Tudo o que o senhor falou diz respeito à atuação de Governo. E o Governo atual, com a baixa popularidade, tem instrumento e coragem de agir?
É bom sempre que a gente diga qual é o pré-sentimento. Gosto da Dilma. Acho que ela é séria e bem intencionada. São dois pré-requisitos que, por incrível que pareça, são muito raros na política brasileira, a pessoa ser pessoalmente séria e bem intencionada. Esses atributos estão cada vez mais raros e todo o meu diagnóstico, toda a minha análise está contaminada por isso, por esse sentimento e impressão pessoal. Não é fácil. Agora penso que a Dilma chegou no fundo do poço e escapou por um triz de ser afastada do Governo, com o impeachment consagrado. Fico imaginando qual deve ser o interesse de uma pessoa como essa. Se eu tivesse lá e chegasse no fundo do poço, iria procurar recompor minha biografia. Tudo o que um político sério deseja é a sua memória. Penso que ela ainda pode fazer uma coisa como essa e tem caminhos para isso. As pessoas ficaram muito decepcionadas com a Dilma, se sentiram enganadas. É mais fácil destruir que construir. A popularidade para se recompor tem que ser, pelo menos, dois anos, e imagino que isso está passando pela cabeça dela. Ela não tem mais nada a perder.
No fim do ano passado, dois ministros, Jaques Wagner e Patrus Ananias, disseram que o PT está no fundo do poço. Deveria ter tomado posições há um tempo. É esse partido que reclama melhoria na economia. Será que com a posição do partido dela e ela, sem respaldo político fora do PT, tem condições de fazer mudanças?

- Pedido escrito a: Cite literalmente, do texto sobre o governo Dilma, o trecho que começa nas palavras "No fim do ano" e termina em "de fazer mudanças?".

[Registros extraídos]
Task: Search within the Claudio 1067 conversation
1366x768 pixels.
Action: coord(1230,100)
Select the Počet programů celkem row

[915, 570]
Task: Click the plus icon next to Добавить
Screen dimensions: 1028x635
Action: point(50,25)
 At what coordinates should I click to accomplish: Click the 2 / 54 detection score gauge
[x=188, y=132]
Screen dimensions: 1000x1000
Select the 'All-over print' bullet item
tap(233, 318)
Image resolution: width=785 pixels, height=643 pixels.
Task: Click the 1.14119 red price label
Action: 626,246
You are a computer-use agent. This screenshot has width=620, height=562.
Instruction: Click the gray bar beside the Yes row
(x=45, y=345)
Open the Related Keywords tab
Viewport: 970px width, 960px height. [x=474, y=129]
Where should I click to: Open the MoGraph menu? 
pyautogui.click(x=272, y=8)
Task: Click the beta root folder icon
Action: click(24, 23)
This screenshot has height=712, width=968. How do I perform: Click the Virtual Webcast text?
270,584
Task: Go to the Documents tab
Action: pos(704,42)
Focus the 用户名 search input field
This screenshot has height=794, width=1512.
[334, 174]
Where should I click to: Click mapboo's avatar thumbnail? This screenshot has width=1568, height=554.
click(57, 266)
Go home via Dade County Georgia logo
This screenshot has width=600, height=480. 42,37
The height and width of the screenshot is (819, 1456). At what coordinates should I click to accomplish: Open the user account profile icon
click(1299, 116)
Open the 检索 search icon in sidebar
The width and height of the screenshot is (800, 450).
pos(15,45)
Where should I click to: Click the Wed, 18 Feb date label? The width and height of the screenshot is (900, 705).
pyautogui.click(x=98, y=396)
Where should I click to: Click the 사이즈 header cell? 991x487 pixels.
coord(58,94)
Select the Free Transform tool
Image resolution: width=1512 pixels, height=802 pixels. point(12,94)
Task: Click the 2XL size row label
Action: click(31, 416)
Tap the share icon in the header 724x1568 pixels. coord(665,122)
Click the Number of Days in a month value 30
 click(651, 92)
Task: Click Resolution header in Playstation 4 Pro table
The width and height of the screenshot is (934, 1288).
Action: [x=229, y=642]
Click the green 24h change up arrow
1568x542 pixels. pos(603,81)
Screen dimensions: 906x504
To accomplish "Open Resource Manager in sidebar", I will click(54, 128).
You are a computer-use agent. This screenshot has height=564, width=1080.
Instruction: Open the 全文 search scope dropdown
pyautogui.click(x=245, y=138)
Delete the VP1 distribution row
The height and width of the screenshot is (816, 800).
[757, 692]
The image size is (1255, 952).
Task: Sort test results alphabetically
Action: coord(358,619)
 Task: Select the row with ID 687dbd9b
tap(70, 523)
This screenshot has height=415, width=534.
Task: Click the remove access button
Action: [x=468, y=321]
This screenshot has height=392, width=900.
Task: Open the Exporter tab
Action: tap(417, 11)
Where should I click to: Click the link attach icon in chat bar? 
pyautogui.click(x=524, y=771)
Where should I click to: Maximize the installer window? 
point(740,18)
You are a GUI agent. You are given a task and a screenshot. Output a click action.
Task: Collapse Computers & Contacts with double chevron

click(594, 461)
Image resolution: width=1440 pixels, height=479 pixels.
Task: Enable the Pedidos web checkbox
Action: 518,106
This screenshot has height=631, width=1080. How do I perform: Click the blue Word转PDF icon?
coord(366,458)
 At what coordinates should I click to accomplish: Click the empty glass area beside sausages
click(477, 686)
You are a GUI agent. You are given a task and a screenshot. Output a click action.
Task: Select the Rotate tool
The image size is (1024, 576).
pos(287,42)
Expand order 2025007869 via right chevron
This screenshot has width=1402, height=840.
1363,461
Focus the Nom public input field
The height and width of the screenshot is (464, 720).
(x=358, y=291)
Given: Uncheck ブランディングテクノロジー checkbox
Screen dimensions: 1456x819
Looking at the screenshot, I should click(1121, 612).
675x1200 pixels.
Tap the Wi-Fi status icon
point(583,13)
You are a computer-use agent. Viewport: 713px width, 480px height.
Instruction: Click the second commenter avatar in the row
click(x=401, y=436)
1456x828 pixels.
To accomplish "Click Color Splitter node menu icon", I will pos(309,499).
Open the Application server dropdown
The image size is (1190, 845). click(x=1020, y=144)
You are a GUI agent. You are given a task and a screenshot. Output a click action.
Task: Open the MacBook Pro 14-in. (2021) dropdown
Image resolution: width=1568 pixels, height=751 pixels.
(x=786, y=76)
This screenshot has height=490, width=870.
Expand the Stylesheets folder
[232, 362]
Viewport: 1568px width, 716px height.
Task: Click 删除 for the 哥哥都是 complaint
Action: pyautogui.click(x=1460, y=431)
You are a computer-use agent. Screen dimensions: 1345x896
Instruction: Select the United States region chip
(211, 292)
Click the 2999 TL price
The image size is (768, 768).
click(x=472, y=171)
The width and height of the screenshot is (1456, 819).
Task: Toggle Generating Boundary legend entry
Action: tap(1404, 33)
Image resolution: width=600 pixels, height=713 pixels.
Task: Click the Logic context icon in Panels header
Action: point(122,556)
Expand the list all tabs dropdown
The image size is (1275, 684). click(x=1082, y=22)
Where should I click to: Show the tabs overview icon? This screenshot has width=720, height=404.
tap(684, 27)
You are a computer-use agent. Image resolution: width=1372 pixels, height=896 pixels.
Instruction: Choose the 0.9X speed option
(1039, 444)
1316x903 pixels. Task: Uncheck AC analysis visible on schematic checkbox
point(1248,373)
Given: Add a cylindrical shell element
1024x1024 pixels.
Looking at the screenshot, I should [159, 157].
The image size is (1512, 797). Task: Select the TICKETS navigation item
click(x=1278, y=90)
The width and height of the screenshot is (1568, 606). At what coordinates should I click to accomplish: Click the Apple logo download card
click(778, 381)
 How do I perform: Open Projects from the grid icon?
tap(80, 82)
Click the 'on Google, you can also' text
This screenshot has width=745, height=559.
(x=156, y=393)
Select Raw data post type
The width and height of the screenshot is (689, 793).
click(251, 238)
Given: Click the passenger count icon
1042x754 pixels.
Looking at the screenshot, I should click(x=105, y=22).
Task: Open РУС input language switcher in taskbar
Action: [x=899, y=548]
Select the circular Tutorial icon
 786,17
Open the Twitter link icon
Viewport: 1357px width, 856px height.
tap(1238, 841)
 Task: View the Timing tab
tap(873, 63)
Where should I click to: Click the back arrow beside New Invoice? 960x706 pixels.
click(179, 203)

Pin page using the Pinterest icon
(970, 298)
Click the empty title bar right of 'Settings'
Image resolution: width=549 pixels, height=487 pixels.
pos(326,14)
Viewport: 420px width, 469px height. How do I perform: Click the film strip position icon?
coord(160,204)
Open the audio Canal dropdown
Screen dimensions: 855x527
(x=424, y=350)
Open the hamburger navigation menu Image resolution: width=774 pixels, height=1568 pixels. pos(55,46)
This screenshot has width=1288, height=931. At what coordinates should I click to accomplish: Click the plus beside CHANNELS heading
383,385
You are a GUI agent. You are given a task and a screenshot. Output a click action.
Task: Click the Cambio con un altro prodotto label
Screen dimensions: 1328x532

- Pedido escrito b: Por favor, coloque em uma lista numerada somente as linhas dos registros que vão da linha que contém "area beside sausages" até a linha que contém "(x=786, y=76)", incluindo as duas e deixando de fora as linhas em branco.

- Resposta final a:
No fim do ano passado, dois ministros, Jaques Wagner e Patrus Ananias, disseram que o PT está no fundo do poço. Deveria ter tomado posições há um tempo. É esse partido que reclama melhoria na economia. Será que com a posição do partido dela e ela, sem respaldo político fora do PT, tem condições de fazer mudanças?

- Resposta final b:
1.  At what coordinates should I click to accomplish: Click the empty glass area beside sausages
2. click(477, 686)
3. You are a GUI agent. You are given a task and a screenshot. Output a click action.
4. Task: Select the Rotate tool
5. The image size is (1024, 576).
6. pos(287,42)
7. Expand order 2025007869 via right chevron
8. This screenshot has width=1402, height=840.
9. 1363,461
10. Focus the Nom public input field
11. The height and width of the screenshot is (464, 720).
12. (x=358, y=291)
13. Given: Uncheck ブランディングテクノロジー checkbox
14. Screen dimensions: 1456x819
15. Looking at the screenshot, I should click(1121, 612).
16. 675x1200 pixels.
17. Tap the Wi-Fi status icon
18. point(583,13)
19. You are a computer-use agent. Viewport: 713px width, 480px height.
20. Instruction: Click the second commenter avatar in the row
21. click(x=401, y=436)
22. 1456x828 pixels.
23. To accomplish "Click Color Splitter node menu icon", I will pos(309,499).
24. Open the Application server dropdown
25. The image size is (1190, 845). click(x=1020, y=144)
26. You are a GUI agent. You are given a task and a screenshot. Output a click action.
27. Task: Open the MacBook Pro 14-in. (2021) dropdown
28. Image resolution: width=1568 pixels, height=751 pixels.
29. (x=786, y=76)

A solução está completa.